PepsiCo’s Health Kick Pays Off
PepsiCo Inc.’s push into healthier fare is invigorating sales.
Products such as Sabra hummus and guacamole, Naked cold-press juices and Lipton Pure Leaf tea bolstered results last quarter, Chief Financial Officer Hugh Johnston said. That helped the company beat profit estimates last quarter and raise its forecast for the year.
The health kick is part of a makeover for a company that made its fortune from sugary sodas and salty chips. PepsiCo says shoppers are looking for new options -- and don’t mind shelling out more to get them.
“When you launch new and innovative products -- more of which are healthier than anything else -- consumers are willing to pay a premium,” Johnston said in an interview. “That’s what’s enabling us to drive the growth.”

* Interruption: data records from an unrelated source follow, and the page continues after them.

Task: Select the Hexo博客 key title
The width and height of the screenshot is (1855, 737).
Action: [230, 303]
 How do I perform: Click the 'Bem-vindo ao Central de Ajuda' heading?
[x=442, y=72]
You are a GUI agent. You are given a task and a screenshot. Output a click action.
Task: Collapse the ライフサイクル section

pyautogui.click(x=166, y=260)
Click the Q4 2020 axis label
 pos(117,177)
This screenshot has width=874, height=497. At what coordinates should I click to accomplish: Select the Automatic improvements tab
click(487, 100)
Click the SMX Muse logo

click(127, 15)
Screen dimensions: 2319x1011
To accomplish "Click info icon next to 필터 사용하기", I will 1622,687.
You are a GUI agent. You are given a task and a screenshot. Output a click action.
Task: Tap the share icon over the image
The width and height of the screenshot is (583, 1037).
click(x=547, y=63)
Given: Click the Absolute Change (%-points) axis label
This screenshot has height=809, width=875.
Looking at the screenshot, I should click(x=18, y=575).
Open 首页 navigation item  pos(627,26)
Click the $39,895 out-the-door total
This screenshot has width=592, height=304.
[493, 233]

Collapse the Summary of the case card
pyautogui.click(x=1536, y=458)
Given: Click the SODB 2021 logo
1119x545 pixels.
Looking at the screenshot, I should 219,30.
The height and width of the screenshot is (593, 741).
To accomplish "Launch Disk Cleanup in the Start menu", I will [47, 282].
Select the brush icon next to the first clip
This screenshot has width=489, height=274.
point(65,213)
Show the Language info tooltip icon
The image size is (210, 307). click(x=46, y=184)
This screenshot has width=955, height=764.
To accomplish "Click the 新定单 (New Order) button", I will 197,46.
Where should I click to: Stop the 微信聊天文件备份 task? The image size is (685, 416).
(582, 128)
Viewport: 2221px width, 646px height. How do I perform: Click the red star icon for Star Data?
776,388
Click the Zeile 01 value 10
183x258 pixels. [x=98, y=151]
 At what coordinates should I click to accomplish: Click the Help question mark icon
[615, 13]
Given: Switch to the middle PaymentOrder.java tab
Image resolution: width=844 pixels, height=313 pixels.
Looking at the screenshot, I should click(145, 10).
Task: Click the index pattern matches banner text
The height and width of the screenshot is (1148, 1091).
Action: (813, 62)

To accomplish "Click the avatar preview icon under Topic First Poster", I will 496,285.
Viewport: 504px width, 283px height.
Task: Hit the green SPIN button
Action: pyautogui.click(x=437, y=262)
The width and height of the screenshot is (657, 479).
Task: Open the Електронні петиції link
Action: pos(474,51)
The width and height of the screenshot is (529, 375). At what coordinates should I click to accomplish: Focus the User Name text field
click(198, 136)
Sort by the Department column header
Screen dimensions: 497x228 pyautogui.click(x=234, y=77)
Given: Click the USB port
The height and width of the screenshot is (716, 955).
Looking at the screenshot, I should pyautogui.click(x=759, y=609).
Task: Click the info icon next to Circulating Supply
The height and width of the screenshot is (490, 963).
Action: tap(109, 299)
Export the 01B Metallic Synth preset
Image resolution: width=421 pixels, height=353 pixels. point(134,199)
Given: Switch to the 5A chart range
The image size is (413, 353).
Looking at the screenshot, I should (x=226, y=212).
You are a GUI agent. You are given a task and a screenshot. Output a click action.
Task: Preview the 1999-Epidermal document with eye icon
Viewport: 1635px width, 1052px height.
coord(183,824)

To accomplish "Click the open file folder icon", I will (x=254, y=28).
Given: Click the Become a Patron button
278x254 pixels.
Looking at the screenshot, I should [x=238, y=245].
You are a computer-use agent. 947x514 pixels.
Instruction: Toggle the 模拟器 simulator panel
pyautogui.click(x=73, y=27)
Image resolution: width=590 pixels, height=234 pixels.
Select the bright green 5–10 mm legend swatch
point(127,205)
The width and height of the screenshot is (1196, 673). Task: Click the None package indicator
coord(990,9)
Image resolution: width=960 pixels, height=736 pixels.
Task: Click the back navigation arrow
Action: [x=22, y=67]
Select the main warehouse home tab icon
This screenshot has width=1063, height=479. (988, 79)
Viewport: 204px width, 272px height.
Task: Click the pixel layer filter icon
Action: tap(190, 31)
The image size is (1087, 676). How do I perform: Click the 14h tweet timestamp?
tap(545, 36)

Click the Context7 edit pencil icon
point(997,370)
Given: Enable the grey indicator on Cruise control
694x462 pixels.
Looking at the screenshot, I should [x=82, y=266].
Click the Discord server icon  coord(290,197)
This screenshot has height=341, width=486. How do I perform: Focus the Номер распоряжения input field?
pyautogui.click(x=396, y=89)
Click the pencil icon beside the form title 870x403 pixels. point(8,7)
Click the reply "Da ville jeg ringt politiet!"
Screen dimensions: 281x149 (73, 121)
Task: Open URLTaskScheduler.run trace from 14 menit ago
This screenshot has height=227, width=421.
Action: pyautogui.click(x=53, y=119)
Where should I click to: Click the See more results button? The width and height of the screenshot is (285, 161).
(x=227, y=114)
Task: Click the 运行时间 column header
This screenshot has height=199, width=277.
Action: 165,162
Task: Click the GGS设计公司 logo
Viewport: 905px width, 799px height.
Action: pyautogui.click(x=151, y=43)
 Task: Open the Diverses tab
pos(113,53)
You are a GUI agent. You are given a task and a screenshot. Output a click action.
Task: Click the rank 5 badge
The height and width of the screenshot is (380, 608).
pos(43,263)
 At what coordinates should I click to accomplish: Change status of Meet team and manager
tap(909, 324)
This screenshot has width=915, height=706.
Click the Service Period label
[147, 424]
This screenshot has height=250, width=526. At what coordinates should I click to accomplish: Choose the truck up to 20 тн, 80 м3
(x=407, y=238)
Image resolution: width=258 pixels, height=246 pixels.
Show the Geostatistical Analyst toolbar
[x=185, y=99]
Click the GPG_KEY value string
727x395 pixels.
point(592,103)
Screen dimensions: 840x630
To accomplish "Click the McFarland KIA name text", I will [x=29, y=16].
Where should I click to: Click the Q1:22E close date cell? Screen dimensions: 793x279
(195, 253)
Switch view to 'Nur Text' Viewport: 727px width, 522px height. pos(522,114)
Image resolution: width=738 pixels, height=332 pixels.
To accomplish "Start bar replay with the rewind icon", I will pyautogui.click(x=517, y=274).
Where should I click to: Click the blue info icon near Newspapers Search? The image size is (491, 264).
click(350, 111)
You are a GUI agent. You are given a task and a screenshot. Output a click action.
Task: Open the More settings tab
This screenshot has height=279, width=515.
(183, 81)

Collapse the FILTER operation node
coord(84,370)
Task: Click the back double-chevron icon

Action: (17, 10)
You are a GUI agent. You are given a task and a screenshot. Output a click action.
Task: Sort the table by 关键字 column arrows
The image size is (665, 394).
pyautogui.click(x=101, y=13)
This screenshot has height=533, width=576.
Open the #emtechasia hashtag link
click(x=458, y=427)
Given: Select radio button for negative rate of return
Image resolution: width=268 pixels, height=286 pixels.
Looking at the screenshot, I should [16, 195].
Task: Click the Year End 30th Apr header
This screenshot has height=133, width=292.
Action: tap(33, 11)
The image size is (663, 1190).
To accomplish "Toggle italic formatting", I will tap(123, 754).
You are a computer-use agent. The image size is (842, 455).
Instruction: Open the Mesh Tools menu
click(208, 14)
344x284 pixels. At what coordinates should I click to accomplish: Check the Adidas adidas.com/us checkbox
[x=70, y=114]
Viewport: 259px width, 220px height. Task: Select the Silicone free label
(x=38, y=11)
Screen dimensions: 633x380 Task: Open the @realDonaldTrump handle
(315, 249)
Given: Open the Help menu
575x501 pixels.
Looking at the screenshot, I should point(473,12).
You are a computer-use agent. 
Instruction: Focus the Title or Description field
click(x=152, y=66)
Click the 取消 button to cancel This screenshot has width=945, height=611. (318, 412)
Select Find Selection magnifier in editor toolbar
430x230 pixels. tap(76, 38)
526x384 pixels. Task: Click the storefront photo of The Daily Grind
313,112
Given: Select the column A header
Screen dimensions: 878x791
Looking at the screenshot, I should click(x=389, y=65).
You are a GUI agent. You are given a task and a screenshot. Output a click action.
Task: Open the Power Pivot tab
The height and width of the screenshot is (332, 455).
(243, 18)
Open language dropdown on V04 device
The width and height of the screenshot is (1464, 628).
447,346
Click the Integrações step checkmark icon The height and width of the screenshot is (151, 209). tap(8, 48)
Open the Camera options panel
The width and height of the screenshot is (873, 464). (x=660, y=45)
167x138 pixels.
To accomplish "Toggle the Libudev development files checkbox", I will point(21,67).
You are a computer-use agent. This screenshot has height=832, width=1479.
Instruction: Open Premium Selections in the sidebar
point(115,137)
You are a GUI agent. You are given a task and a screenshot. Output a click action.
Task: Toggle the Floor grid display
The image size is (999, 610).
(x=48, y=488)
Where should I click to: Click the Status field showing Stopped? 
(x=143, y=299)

Excluding some items, earnings were $1.40 a share in the third quarter, which ended Sept. 3, the company said Thursday. Analysts had estimated $1.32, on average. PepsiCo now expects profit of $4.78 a share this year, compared with a previous forecast for $4.71.
The shares rose as much as 2.2 percent to $109.71 in New York Thursday. Purchase, New York-based PepsiCo had been up 7.5 percent this year through Wednesday’s close.
While revenue fell 1.9 percent last quarter, the company’s sales of $16 billion still topped the $15.8 billion estimated by analysts. And excluding currency effects, revenue would have grown 4.2 percent.
The Frito-Lay division led the way, with revenue climbing 3.4 percent to $3.68 billion. Sales in the North America Beverages unit, PepsiCo’s largest business, rose 2.9 percent to $5.52 billion, helped by Mountain Dew’s Kickstart energy drink. Revenue fell in all of PepsiCo’s other units, except for the Asia, Middle East and North Africa division, where it gained less than 1 percent.
Frito-Lay and North America Beverages also turned in the strongest profit performances of the company’s divisions. Both units were helped by lower raw-material costs and increases in productivity spurred by Chief Executive Officer Indra Nooyi’s cost-cutting push. Operating profit in the snacks division rose 5.8 percent to $1.15 billion, while earnings in the drinks business increased 5.1 percent to $904 million.
Johnston said the company plans to invest the savings from its improved productivity, as well as the benefit it’s reaping from having an extra week in the current fiscal year, into measures to maintain sales increases.
“We want invest to continue the growth into next year and beyond,” he said. “So it’s all going to be around growth-driving types of initiatives, whether it’s marketing or research and development of products.”